Örneğin iki aile arasındaki yemek sahnelerinde sınıfsal farklılıkları
çok bariz görüyoruz. Emma’nın ailesi sanatla ilgi sahibi, açık fikirli,
kızlarının sanatsal çalışmalarını destekleyen ve cinsel yönelimini benimsemiş, yemekte
istiridye ve deniz ürünleri tüketip sanat konuşabilen karşıt olarak Adéle’in
ailesi de yemekte spagetti bolonez yiyen orta gelirli bir aile profili çizen ve
Emma’ya erkek arkadaşın ne iş yapıyor diye sorup farklı cinsel kimlikleri
görmeyen bir aile yapısı. Emma’nın, Adéle’i dudağından öptüğünde ailenin tepki
vermemesi fakat Emma, Adéle da kaldığı zaman farklı odalarda uyumaları da bu
farklıkların detaylarını gösteriyor.
Emma ve Adéle arasındaki sınıfsal farklar arkadaş
çevrelerinde görülüyor. Adéle in okul çıkışına gelen Emma'yı gören arkadaşları Adéle
tepki gösterince aralarında tartışma çıkıyor ama Emma Adéle ‘i arkadaşlarıyla
tanıştırdığında ilişki gayet olağan karşılanıyor.

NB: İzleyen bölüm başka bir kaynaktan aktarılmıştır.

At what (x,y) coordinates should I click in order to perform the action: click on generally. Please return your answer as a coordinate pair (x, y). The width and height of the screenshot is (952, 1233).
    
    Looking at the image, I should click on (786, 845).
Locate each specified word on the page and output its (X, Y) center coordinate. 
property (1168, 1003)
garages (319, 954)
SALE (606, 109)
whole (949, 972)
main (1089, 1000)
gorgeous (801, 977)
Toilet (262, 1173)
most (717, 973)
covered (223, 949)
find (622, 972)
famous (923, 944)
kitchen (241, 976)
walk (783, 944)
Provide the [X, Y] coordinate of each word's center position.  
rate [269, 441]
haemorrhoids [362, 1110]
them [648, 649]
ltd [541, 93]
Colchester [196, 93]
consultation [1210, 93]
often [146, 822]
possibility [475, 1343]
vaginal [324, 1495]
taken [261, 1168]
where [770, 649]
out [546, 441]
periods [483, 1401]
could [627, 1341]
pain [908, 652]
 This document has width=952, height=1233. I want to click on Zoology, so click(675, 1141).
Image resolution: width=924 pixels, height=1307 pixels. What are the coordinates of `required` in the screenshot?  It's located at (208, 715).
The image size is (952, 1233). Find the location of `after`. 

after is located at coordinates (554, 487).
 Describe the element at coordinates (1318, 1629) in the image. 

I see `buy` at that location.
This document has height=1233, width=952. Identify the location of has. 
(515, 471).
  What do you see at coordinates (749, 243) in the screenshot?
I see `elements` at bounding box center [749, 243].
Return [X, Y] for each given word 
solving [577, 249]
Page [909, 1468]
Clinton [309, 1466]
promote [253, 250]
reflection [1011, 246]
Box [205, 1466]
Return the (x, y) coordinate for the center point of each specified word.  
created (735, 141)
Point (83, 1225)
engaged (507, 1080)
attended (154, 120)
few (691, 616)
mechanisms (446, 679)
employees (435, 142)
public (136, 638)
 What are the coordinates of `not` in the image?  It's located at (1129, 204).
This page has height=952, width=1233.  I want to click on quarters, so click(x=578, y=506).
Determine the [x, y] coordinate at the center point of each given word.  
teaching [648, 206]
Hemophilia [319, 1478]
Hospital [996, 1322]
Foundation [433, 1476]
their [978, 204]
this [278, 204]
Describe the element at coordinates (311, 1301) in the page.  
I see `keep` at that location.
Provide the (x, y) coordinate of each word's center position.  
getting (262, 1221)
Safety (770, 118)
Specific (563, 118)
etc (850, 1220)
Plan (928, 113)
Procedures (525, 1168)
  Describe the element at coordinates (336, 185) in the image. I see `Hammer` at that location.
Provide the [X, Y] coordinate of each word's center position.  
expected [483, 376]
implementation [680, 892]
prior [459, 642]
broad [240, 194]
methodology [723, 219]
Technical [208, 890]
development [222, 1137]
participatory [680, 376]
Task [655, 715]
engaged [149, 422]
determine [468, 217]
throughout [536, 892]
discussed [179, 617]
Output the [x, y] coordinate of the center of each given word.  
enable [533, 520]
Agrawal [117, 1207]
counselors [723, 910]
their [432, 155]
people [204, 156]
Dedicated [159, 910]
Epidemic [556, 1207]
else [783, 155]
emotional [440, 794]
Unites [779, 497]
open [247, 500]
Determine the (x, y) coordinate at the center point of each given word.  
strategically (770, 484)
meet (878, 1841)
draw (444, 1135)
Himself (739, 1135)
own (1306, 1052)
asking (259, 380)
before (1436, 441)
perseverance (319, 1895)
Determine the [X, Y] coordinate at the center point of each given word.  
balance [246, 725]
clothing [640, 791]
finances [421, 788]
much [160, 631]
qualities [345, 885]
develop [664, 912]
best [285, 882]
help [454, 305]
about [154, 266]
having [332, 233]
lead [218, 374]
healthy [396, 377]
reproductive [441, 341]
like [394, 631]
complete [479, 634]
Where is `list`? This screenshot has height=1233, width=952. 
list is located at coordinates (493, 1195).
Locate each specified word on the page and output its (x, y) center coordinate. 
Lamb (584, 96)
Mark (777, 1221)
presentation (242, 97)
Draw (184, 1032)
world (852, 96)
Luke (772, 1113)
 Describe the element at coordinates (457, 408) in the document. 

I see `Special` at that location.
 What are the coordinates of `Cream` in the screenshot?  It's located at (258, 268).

Filmdeki ayrılık sahnesi de çok başarılı. Emma’nın ilişkide en
başından beri erk tutum göstermesi bunu Adéle’in yemek hazırlaması ve
bulaşıkları yıkarken Emma’nın yatakta dergi okuması ve birçok sahnede
görebiliyoruz. Adéle’i sorgulaması ve sonunda Adéle'in yalanlarını
öğrendiğimizde ona tokat atması gayet başarılı performanslardı. İlgi çeken
nokta ise Emma'nın kendisini bir erkekle mi bir kadınla mı aldatıldığına
takılmasıydı. Peki, ayrılığın gerçek sebebi bir aldatmamıydı yoksa derin
nedenlerde var mıydı? Kechiche sanat camiasındaki sohbetleri bize gösterirken görüyoruz
ki cinsel özgürlük konusunda ne kadar sınırsız olunsa da mevzu sınıfsal farklılıklarına
gelince aynı özgürlüğün gösterilemediğini bir aşkın dahi nasıl kabul
göremeyeceğini ve yok olup gideceğini gösteriyor.